> [To do]: Copy everything from the start of the entries below down to the line containing "legend-label: m. biceps", renaming "screenshot" to "image" and changing nothing else. Leave the pictures out.

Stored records
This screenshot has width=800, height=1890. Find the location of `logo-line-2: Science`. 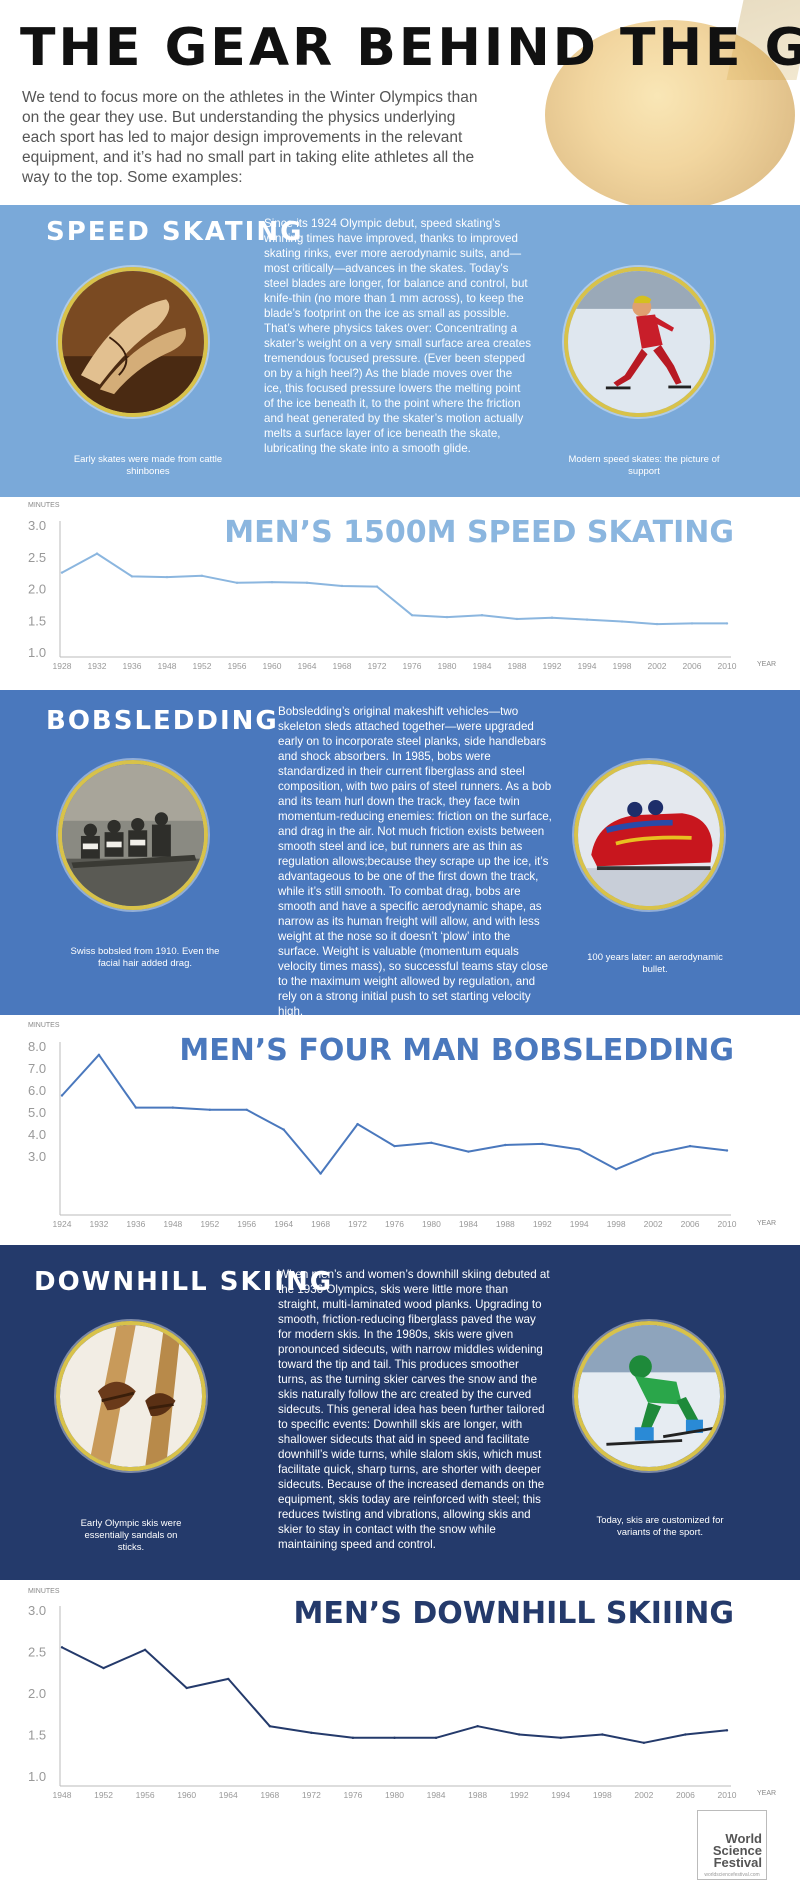

logo-line-2: Science is located at coordinates (737, 1850).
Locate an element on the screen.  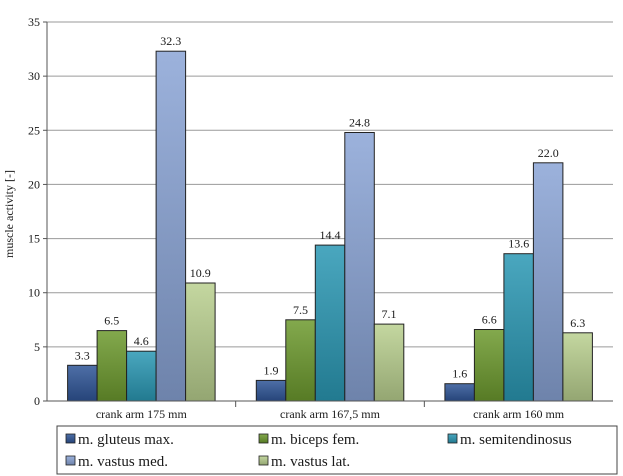
legend-label: m. biceps fem. is located at coordinates (315, 440).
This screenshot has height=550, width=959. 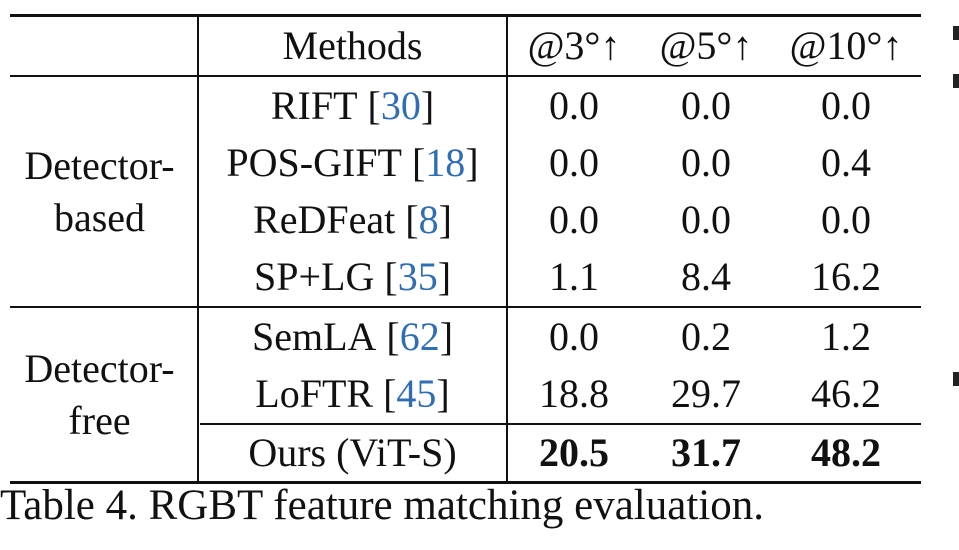 What do you see at coordinates (418, 276) in the screenshot?
I see `citation-link: 35` at bounding box center [418, 276].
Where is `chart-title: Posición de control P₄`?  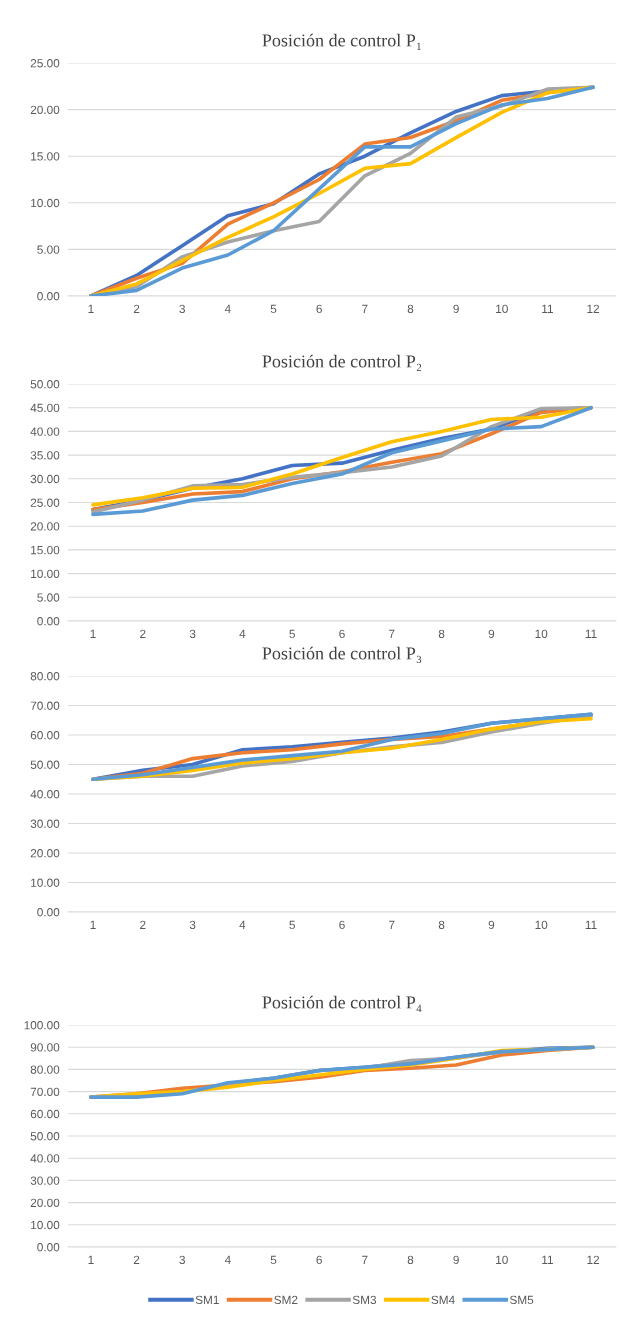
chart-title: Posición de control P₄ is located at coordinates (342, 1004).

> [Answer to this task]:
This image has width=800, height=1890. Find the location of `logo-line-2: Science`. 

logo-line-2: Science is located at coordinates (737, 1850).
Locate an element on the screen.  
legend-label: m. biceps fem. is located at coordinates (315, 440).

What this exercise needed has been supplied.